After Virginia Woolf, Albee continued to experiment. His next play, Tiny Alice (1964), is a dark and mysterious allegory about man’s relationship to God.
In 1966 he won the Pulitzer Prize for A Delicate Balance, which tells of a “conventional” family whose lives are overturned when good friends invade their household, driven from their own home by a nameless fear. All Over (1971) details the reactions of a group of people- relatives and loved ones- to the death of a famous writer. Box and Quotations from Chairman Mao Tse-Tung (1968) are two
interrelated one-acters. In Box there are no characters; a box sits on stage and a voice from within it speaks to the audience. In Seascape (1975), which also won a Pulitzer Prize, two of the four characters are large lizardlike creatures that emerge from the sea.
Among Albee’s other works are adaptations of novels, which audiences and readers have never felt to be among his best work: Carson McCullers’ Ballad of the Sad Cafe (1963), James Purdy’s Malcolm (1965), and Vladimir Nabokov’s Lolita (1981). Albee has even written a musical, an adaptation of Truman Capote’s short novel, Breakfast at Tiffany’s, which closed before it got to Broadway.

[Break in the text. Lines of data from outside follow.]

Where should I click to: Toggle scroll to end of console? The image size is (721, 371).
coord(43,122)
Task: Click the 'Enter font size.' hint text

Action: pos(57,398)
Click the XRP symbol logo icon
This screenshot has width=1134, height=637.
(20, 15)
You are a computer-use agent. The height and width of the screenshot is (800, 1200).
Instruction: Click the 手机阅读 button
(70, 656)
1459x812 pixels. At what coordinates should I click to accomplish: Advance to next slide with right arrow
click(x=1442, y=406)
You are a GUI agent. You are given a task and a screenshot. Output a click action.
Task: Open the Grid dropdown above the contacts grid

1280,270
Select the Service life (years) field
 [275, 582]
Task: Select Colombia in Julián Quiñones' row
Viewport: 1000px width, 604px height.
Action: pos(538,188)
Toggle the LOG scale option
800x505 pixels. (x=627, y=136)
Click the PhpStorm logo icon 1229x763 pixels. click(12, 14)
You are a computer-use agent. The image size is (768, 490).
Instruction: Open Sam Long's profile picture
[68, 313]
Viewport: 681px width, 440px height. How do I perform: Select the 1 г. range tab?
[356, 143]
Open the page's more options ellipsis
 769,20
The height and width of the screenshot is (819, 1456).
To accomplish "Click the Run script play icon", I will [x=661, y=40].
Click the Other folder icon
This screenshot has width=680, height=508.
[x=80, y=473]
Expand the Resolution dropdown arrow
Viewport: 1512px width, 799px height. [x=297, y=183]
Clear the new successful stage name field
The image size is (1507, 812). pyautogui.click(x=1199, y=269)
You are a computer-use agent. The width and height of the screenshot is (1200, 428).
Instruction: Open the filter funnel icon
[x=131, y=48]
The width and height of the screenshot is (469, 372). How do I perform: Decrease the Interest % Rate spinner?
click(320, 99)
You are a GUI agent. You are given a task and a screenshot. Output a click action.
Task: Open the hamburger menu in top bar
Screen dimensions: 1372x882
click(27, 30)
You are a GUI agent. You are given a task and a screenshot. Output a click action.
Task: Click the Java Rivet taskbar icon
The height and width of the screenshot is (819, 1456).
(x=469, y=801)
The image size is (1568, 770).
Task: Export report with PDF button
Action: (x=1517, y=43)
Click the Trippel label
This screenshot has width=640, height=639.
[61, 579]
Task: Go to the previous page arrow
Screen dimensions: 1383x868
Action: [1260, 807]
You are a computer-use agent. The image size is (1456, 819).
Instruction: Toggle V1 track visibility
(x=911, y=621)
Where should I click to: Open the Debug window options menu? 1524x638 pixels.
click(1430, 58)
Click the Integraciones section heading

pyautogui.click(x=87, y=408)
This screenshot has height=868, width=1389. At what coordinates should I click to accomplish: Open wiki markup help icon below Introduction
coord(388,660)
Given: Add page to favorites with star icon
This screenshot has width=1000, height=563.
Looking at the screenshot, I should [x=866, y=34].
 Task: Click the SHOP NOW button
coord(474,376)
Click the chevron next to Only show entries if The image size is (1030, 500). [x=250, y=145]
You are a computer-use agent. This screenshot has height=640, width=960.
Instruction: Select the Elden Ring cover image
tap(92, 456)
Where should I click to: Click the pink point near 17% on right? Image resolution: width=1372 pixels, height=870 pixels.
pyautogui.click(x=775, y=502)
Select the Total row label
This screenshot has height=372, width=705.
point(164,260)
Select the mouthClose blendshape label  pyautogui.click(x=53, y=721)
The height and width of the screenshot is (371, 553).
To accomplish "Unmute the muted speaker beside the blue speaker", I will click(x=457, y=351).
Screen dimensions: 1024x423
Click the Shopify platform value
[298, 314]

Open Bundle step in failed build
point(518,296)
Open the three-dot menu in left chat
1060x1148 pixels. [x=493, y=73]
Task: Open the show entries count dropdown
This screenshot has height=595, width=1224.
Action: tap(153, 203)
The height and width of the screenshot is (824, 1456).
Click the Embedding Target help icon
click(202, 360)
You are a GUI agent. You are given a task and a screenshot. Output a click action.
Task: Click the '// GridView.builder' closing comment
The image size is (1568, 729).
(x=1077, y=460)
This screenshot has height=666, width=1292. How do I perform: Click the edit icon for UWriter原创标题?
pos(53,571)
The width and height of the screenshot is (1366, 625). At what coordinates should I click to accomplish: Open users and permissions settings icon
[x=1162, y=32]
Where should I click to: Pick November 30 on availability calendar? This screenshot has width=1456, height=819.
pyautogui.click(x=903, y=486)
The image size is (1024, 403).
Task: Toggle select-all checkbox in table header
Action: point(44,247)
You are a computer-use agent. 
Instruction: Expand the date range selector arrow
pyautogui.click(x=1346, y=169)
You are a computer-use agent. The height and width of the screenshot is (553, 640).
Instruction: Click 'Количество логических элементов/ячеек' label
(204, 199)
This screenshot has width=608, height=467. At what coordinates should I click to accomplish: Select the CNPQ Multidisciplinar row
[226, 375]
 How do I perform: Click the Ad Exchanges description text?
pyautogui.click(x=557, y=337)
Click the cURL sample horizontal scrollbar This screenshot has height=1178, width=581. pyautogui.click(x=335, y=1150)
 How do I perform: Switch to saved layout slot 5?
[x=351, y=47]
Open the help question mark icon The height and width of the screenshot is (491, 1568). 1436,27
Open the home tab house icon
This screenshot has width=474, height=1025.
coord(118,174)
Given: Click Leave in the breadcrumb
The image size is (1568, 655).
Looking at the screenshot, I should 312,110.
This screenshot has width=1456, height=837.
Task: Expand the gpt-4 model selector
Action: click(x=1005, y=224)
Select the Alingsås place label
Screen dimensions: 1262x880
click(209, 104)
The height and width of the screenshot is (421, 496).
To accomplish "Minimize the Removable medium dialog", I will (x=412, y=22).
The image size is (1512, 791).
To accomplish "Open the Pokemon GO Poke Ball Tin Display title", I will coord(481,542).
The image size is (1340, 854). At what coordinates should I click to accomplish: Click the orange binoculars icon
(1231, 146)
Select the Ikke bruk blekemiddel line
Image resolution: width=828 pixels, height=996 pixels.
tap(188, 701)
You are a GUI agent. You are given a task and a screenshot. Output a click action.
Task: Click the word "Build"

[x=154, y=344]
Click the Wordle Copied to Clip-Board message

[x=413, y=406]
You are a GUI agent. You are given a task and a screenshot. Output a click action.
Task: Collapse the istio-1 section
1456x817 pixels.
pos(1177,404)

By the mid-1980s none of Albee’s other plays had received the critical acclaim or popular acceptance of Who’s Afraid of Virginia Woolf? Some people felt that his plays had become more and more inaccessible, that Albee was speaking to himself in his own coded language, with little regard for how well he communicated with the audience. Others defended him by saying that his lack of interest in the commercial theater should not be held against him, and that perhaps the test of time would prove his later works to be among his best.
What was important was that Albee, who had long disregarded the opinion of critics (“I have been both overpraised and underpraised,” he had said), kept writing. He was not content to rest on past laurels. He also gave generously of his time and energy to other artists, both as a founder of the William Flanagan Center for Creative Persons, at Montauk, New York, and as a member of national and state organizations furthering the arts. Although reluctant to talk about his life or his past, Albee was dedicated to artistic excellence and often shared his expertise with college students in lectures and seminars.
It was also clear that he had a major influence on his younger contemporaries.
Evidence of his remarkable ear for dialogue, his poetic flair for the American idiom, and his cynical viewpoint on American values could be seen in the work of such playwrights as Sam Shephard (Buried Child, True West, Fool for Love), David Rabe (Streamers, Hurly-burly); John Guare (House of Blue Leaves); and David Mamet (American Buffalo, Glengarry Glen Ross).